Philosophy Alignment¶
| Principle | How v2.0 follows it |
|---|---|
| Ruthless Simplicity | Stdlib-only; regex over tree-sitter; max-mtime over semantic diff. |
| Zero-BS | Real parsers (ast for Python, regex for others). Limitations documented honestly. |
| Modular Design | Each analyzer is a brick with a single normalize() stud. No inheritance. |
| Brick Composition | Renderer/dispatcher/staleness are independent bricks reusing only the data contract. |
Migration from 1.x¶
The 1.x skill was Python-only. Forward-compatibility notes (verify against your actual 1.x integration before relying on them):
- Diagrams previously named
<basename>.mmdare now<basename>-python.mmd. Update any references inREADME.md/ARCHITECTURE.md. - Staleness reports now include a per-language breakdown. CI scripts that parsed the old single-line output should be updated to handle multiple languages.

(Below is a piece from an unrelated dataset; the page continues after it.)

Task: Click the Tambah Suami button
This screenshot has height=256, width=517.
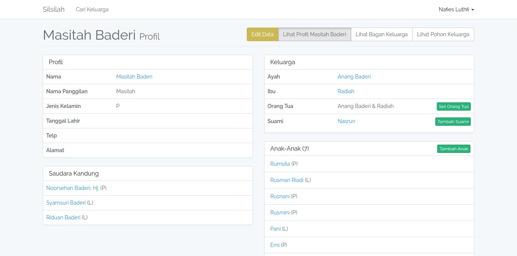Action: coord(453,122)
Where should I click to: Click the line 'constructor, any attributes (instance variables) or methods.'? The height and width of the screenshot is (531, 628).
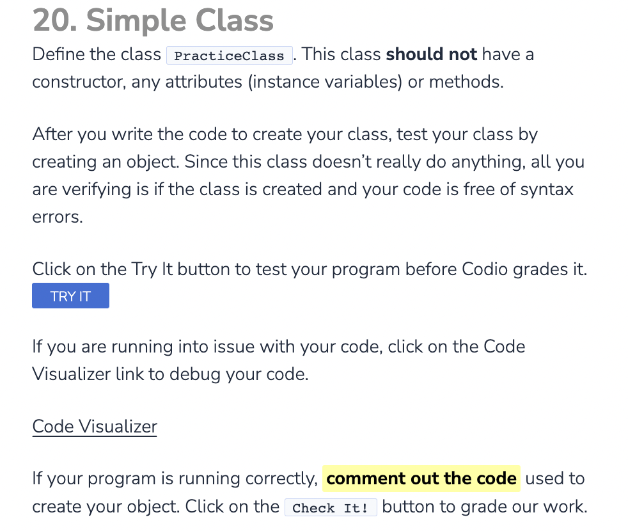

- Any direct Python helper used in 1.x is superseded by
dispatcher.analyze(path)returning adict[language, Graph]. Callers that only want Python can usedispatcher.analyze(path)["python"].
Remember¶
The skill automates what developers forget across all four supported languages: keeping diagrams in sync with code. It's not a compiler; it's a fast, honest, multi-language snapshot.